The farmers' market where Gus was photographed is in Codman Square, Boston, just a few miles from where I live, the world capital of Jamaica Plain. I've visited it (it's next to the innovative health center where the press conference the Times reporter reported on was held, though she didn't mention it) and thought it a good example what could be called the next wave of farmers' markets—non-yuppie, that is, markets placed in "food deserts" to do the work that supermarkets don't. Sometimes, as a Boston Globe piece by Patrick Lee the same day reported, cities and health centers put farmer's markets right next to supermarkets, to show people who might not have seen truly fresh produce what it looks and feels like.
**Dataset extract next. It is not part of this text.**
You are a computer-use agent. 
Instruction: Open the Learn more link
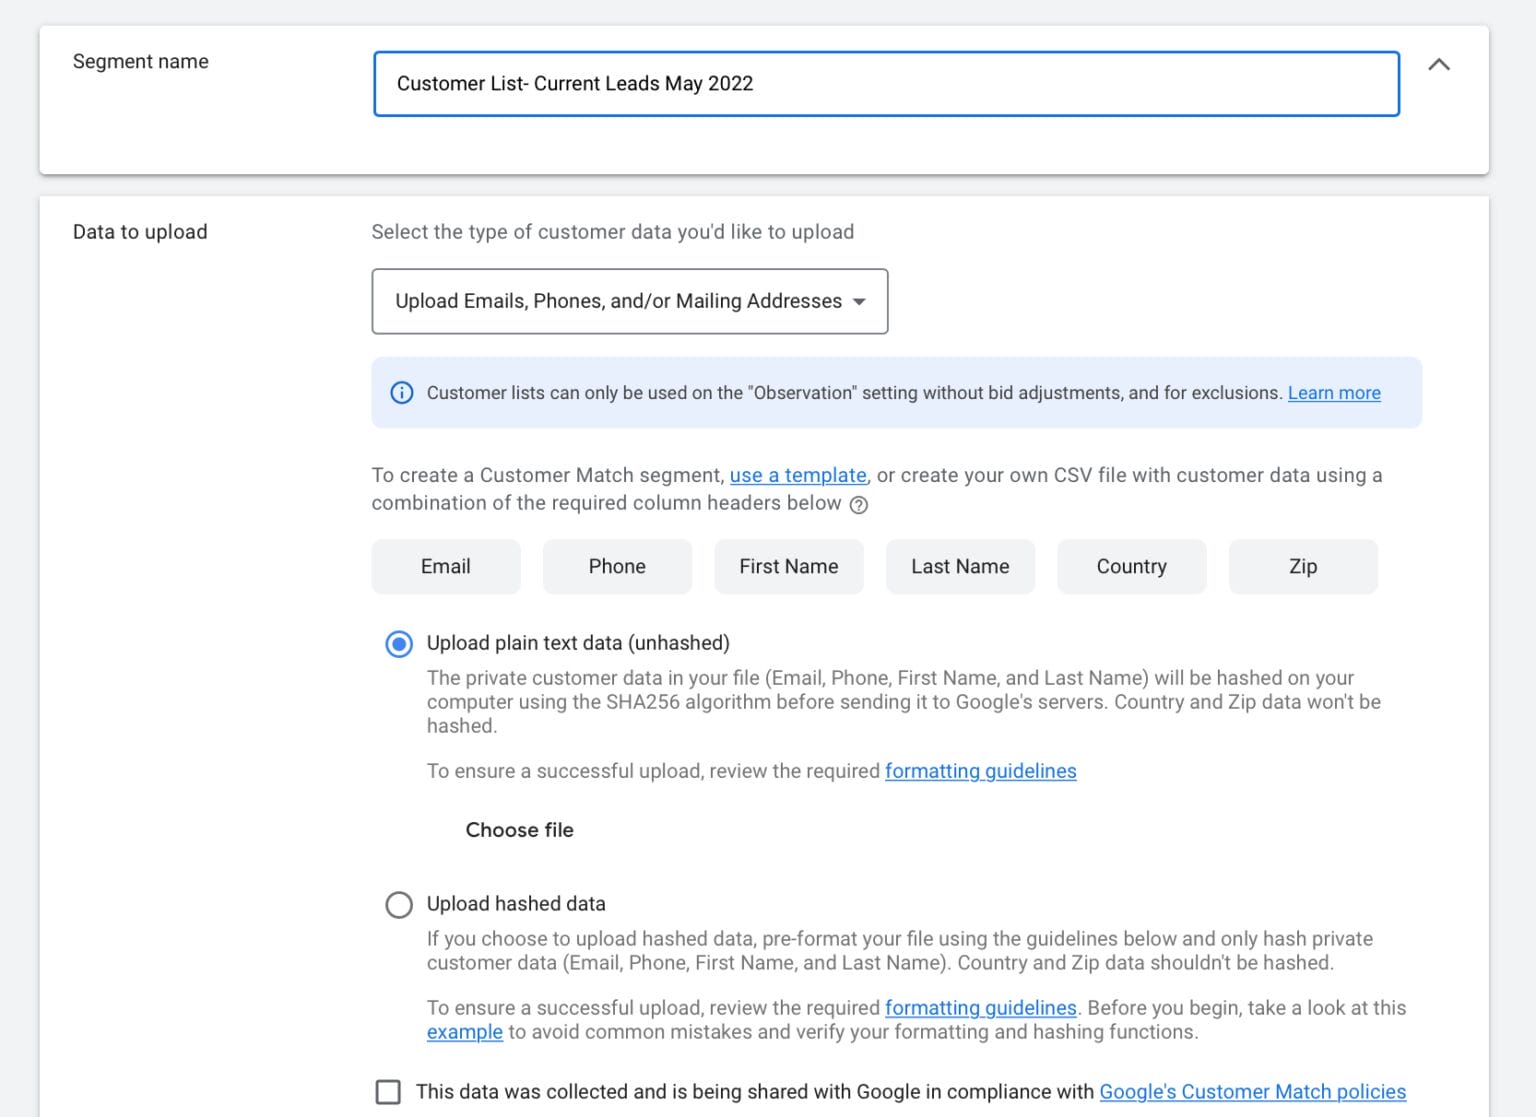click(1333, 393)
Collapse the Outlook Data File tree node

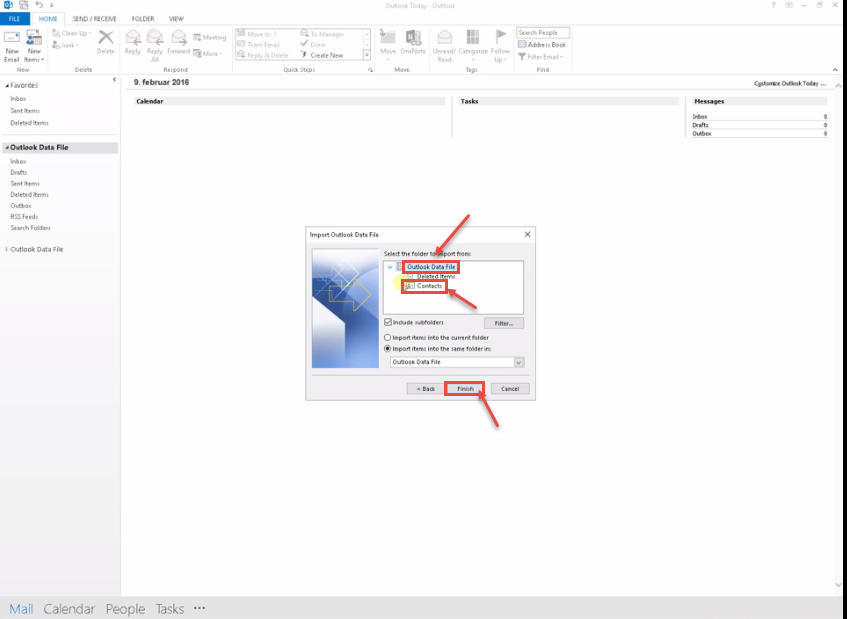tap(390, 267)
Murnane's appointment is another example of how this city has long been ahead of others
in tying food assistance specifically to fresh food.

Some non-yuppie markets draw shoppers and some don't, the Globe piece points out. Figuring out how best to draw customers is part of the charge of Boston's first director of food policy, Edith Murnane. Murnane is another longtime world-capital resident I've known from her work as director of sustainability at Community Servings, a group I work with: she helped launch a market in the parking lot, to give residents of Jamaica Plain and adjacent, low-income neighborhoods a place to buy fresh produce. We had our own customer-draw challenge, which we've helped solve by moving market day to Wednesday from Sunday. Gus wrote me over the weekend that last week the Codman Square market was packed, and sent me the picture above to prove it; the quality of the produce, he said, was "excellent, from Andy Pollock's farm in Dartmouth," the paradisal farm area on the southeastern coast of the state. And, he noted with particular satisfaction, the "McDonald's across the street was empty."
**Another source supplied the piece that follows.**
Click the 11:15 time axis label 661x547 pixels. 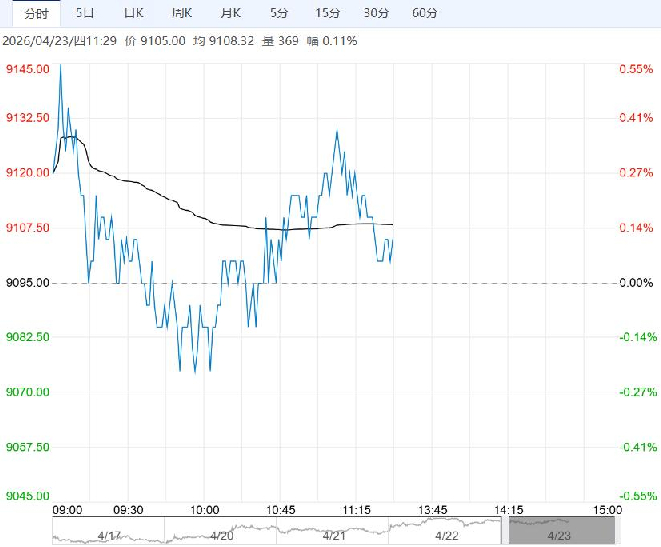tap(357, 509)
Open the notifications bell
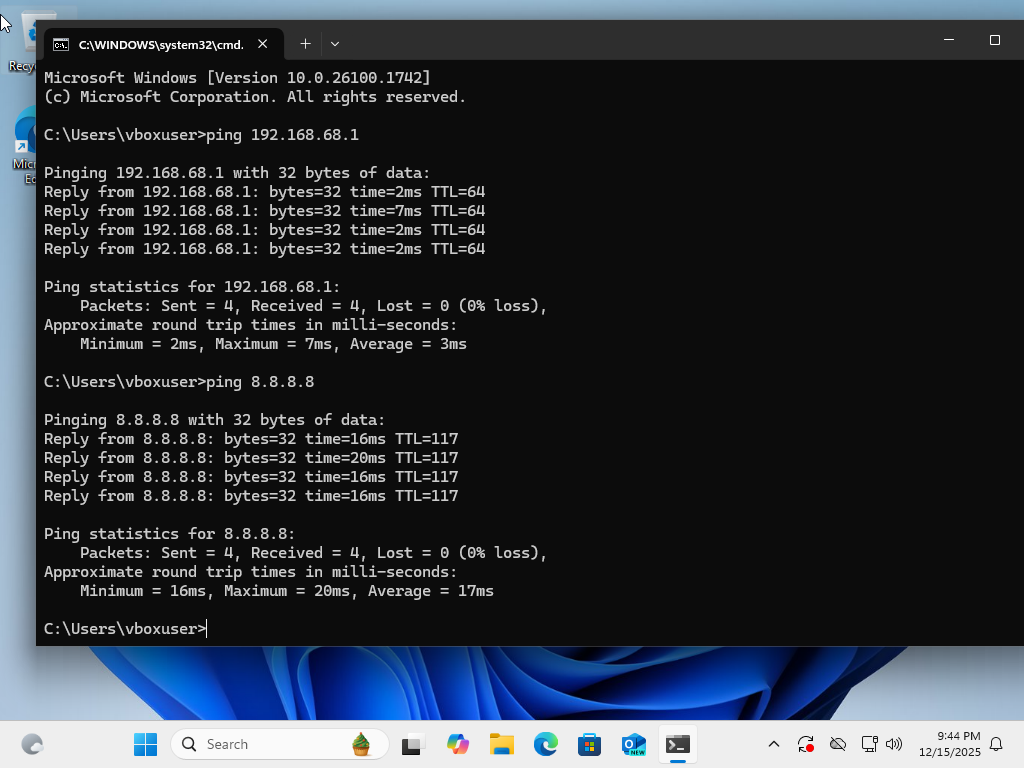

Murnane's appointment is another example of how this city has long been ahead of others in tying food assistance specifically to fresh food, as the Times piece quoted our great mayor, Thomas M. Menino, as saying (yes, he long employed my spouse, but he's still a great mayor). Menino has strongly supported fresh-food access: Boston now has 22 markets, and the next frontier is school food.
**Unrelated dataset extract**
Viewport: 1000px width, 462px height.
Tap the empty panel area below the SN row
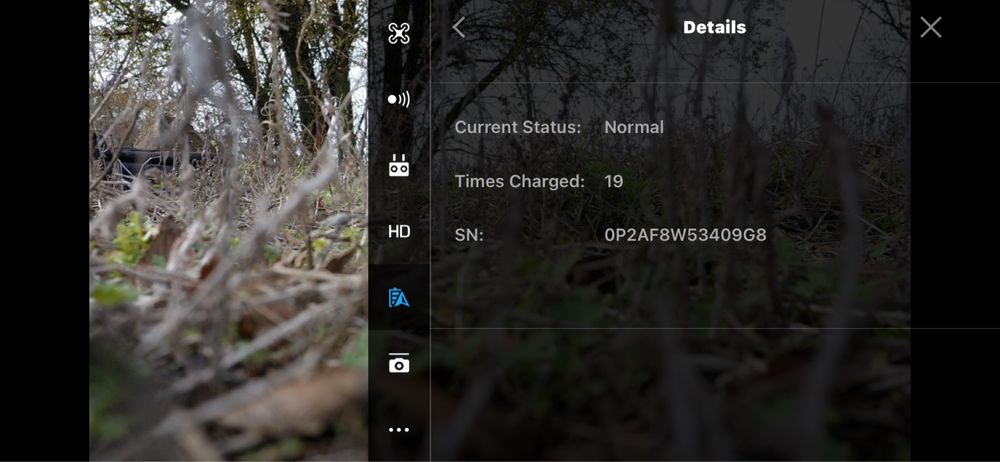point(670,294)
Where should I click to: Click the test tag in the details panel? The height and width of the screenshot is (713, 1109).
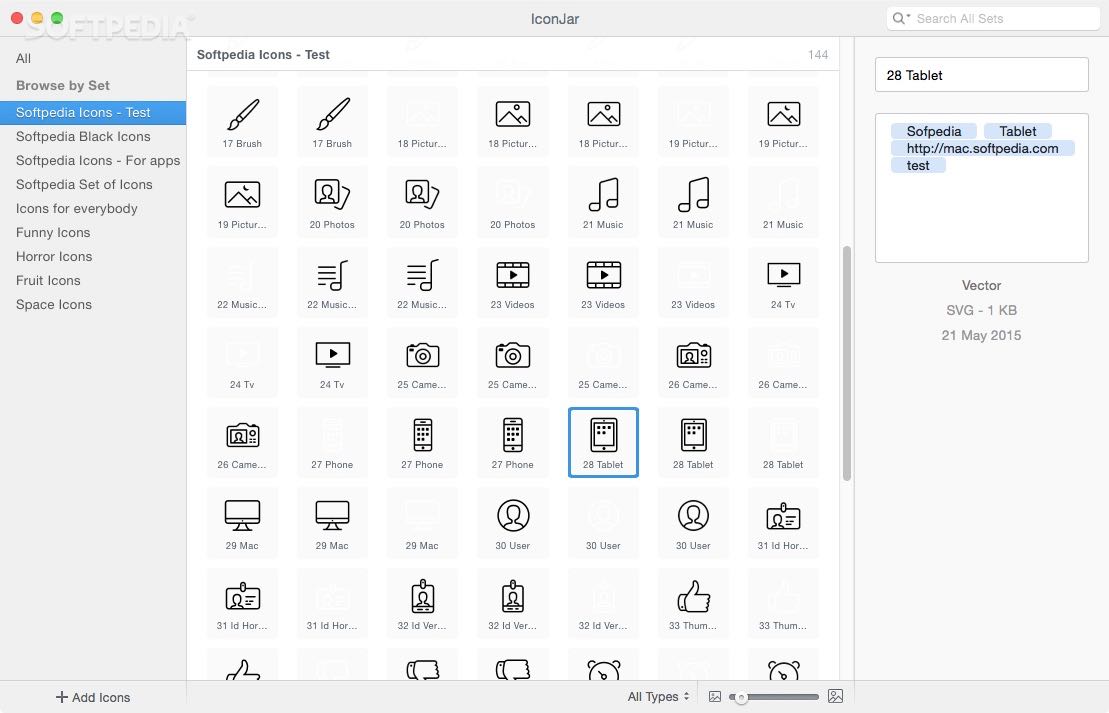(x=918, y=165)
One of the health centers in the pilot is Holyoke—another center with an adjacent farmer's market, right in the center of the largely Hispanic town, that really does work, as I reported when I wrote about Nuestras Raices. The health center gives lessons in a beautiful demonstration kitchen on what to do with produce—an essential component if a non-yuppie farmer's market is to survive.

I'm glad to see Massachusetts, as usual, in the forefront. The more of these projects, all over the country, the better--and the more health centers and local governments that take note of the success of the pilots and reproduce them, the more chances that Wholesome Wave's real goal can be met: writing similar programs into the next farm bill.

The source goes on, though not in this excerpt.